CECT does this by allowing clinicians to track patients' liver-enhancing tumor burden (LETB), wrote a team led by Dr. Jessica Assouline of the University of Paris in France.
"Volumetric tumor enhancement assessment has been shown to help predict survival in patients with cancer," the group noted. "[But] rather than a lesion-by-lesion volumetric analysis, volumetric assessment of metastatic disease in the entire liver, also known as the liver enhancing tumor burden, is a more comprehensive marker of tumor response in neuroendocrine liver metastases after intra-arterial treatments."
Predicting patient outcomes after intra-arterial treatment for liver metastases -- such as transarterial embolization or chemoembolization -- can be tricky, Assouline and colleagues explained. Previous studies have used MRI to investigate a volumetric assessment of LETB after treatment even though in clinical practice, CT is often used for this purpose, they wrote.
The team sought to evaluate CT's efficacy for this indication, conducting a study that included 119 patients with neuroendocrine liver metastases who underwent 161 intra-arterial procedures between April 2006 and December 2018. The group evaluated treatment response using the Response Evaluation Criteria in Solid Tumors (RECIST) and modified RECIST (mRECIST) tools, as well as the level of LETB on contrast-enhanced CT imaging, tracking patients' overall survival, recording the time from initial treatment until the time when intra-arterial treatments were considered untenable, and calculating hepatic and whole-body progression-free survival.

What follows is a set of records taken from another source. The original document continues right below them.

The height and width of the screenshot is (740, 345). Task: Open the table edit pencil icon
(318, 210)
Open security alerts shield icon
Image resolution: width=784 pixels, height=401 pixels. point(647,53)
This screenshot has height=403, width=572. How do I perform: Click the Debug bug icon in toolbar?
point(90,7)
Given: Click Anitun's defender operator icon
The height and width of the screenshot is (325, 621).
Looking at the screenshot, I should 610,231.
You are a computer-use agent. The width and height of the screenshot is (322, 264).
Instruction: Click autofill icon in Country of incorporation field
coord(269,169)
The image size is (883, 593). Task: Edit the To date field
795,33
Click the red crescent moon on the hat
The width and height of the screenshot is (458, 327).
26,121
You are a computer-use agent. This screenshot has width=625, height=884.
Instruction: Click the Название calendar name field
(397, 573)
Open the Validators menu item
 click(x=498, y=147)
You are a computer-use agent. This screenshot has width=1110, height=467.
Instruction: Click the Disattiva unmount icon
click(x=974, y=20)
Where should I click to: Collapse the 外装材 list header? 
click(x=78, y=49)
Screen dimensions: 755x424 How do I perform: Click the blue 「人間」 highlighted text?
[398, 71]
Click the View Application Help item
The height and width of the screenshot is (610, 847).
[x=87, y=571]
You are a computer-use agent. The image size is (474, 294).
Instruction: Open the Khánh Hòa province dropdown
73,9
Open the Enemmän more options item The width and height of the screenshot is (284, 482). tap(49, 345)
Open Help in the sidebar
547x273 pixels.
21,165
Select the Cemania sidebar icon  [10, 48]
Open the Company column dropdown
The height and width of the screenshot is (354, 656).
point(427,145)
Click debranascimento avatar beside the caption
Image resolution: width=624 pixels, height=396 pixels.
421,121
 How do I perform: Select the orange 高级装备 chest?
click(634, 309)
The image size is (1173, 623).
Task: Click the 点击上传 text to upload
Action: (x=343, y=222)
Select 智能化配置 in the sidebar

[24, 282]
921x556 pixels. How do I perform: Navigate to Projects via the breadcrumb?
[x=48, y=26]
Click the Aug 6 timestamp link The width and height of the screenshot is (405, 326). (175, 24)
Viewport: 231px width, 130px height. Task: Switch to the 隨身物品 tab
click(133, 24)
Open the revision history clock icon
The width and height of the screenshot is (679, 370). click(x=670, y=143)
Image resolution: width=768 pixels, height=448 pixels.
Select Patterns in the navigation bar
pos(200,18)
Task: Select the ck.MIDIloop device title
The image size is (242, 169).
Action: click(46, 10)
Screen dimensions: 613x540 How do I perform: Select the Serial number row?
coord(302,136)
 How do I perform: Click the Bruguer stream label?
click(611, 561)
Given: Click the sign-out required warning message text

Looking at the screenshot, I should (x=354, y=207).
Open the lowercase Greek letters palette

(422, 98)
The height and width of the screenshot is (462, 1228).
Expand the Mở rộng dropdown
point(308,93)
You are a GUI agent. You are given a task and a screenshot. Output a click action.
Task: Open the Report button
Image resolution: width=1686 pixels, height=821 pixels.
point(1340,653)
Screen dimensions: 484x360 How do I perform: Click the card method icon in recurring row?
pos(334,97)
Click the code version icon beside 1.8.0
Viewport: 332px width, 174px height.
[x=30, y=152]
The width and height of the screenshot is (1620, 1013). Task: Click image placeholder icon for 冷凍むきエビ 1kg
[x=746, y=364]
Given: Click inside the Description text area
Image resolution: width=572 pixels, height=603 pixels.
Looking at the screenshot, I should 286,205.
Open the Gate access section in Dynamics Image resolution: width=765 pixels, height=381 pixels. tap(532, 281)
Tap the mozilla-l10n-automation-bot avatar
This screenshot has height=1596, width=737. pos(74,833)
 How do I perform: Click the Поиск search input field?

Changes in liver-enhancing tumor burden (LETB) in a 36-year-old woman with pancreatic neuroendocrine liver metastases treated with transarterial chemoembolization. (A, B) Pretreatment CT showed a total hepatic volume of 2823 cm3, a volume of enhancing tumor of 1035 cm3, and a LETB of 36.6%. (C, D) Post-treatment CT showed a total hepatic volume of 1607 cm3, a volume of enhancing tumor of 354 cm3, and an LETB of 22%. LETB dropped by 41%. Hepatic and whole-body progression-free survivals were each 11 months, and overall survival was 21 months. Note: The segmentation mask to determine the whole-liver volume is shown as the red borders of the liver. The green box represents the 0.5 cm3 region of interest placed in the nontumoral liver parenchyma to quantify the LETB. Images and caption courtesy of the RSNA.
Contrast-enhanced CT showed the following:
- A median reduction in LETB of 25.8% was the best indicator of overall survival, increasing survival outcomes from 51 months to 83 months and whole-body progression-free survival from eight months to 18 months.
- A 10% decrease in LETB best predicted time to when intra-arterial treatment would be unfeasible, from 12 months in patients unresponsive to treatment to 32 months in responsive patients. This percent decrease also translated to better hepatic progression-free survival outcomes, ranging from eight months to 18 months.
- Neither the RECIST nor the mRECIST tools helped predict patient outcomes, the group noted.
The study findings could give clinicians and their liver cancer patients a better idea of how effective treatment will be, according to the authors.
"Our study shows that early assessment of CT response according to LETB change helps predict survival outcome in patients with neuroendocrine liver metastases after intra-arterial treatments, with better discrimination than RECIST and mRECIST between responders and nonresponders," the group concluded.